■ Material to process ■
## BEGIN

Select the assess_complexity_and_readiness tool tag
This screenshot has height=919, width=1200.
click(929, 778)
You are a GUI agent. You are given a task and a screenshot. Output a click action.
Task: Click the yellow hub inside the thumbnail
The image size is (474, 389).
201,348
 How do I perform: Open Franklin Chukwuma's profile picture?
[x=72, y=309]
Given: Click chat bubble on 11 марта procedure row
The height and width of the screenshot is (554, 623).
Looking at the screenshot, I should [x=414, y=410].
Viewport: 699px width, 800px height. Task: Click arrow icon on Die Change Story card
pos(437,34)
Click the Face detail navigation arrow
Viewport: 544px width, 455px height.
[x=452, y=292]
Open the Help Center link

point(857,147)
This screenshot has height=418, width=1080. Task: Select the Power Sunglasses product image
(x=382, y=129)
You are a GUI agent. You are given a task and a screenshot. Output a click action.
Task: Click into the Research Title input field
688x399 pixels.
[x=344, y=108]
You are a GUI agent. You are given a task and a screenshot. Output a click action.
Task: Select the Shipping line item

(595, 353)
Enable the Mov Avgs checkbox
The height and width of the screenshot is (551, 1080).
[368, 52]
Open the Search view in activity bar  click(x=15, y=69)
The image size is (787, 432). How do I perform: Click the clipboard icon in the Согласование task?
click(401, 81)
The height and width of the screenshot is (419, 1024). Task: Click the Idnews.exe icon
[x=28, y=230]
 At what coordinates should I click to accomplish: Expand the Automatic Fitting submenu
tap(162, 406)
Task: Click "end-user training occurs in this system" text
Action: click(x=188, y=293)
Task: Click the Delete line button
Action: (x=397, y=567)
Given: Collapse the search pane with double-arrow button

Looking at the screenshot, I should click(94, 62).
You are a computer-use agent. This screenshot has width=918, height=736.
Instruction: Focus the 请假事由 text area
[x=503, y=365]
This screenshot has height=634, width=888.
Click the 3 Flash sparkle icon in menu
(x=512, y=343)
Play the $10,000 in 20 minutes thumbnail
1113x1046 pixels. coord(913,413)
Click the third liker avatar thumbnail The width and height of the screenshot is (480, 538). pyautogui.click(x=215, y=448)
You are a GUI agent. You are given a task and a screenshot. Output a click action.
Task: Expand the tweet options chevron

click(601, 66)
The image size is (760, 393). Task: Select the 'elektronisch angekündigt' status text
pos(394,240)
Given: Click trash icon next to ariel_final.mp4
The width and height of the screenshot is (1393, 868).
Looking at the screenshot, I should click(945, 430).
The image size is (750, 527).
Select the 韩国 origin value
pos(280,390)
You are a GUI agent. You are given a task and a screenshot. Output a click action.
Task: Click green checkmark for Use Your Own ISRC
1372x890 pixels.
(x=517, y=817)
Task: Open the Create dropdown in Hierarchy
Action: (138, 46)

## END

Swap "Research Title" for "Study Title" in the data, from the line with "How do I perform: Open" up to and including the line with "Open the Search", and write out those lines again with nothing else altered.

■ Worked solution ■
 How do I perform: Open Franklin Chukwuma's profile picture?
[x=72, y=309]
Given: Click chat bubble on 11 марта procedure row
The height and width of the screenshot is (554, 623).
Looking at the screenshot, I should [x=414, y=410].
Viewport: 699px width, 800px height. Task: Click arrow icon on Die Change Story card
pos(437,34)
Click the Face detail navigation arrow
Viewport: 544px width, 455px height.
[x=452, y=292]
Open the Help Center link

point(857,147)
This screenshot has height=418, width=1080. Task: Select the Power Sunglasses product image
(x=382, y=129)
You are a GUI agent. You are given a task and a screenshot. Output a click action.
Task: Click into the Study Title input field
688x399 pixels.
[x=344, y=108]
You are a GUI agent. You are given a task and a screenshot. Output a click action.
Task: Select the Shipping line item

(595, 353)
Enable the Mov Avgs checkbox
The height and width of the screenshot is (551, 1080).
[368, 52]
Open the Search view in activity bar  click(x=15, y=69)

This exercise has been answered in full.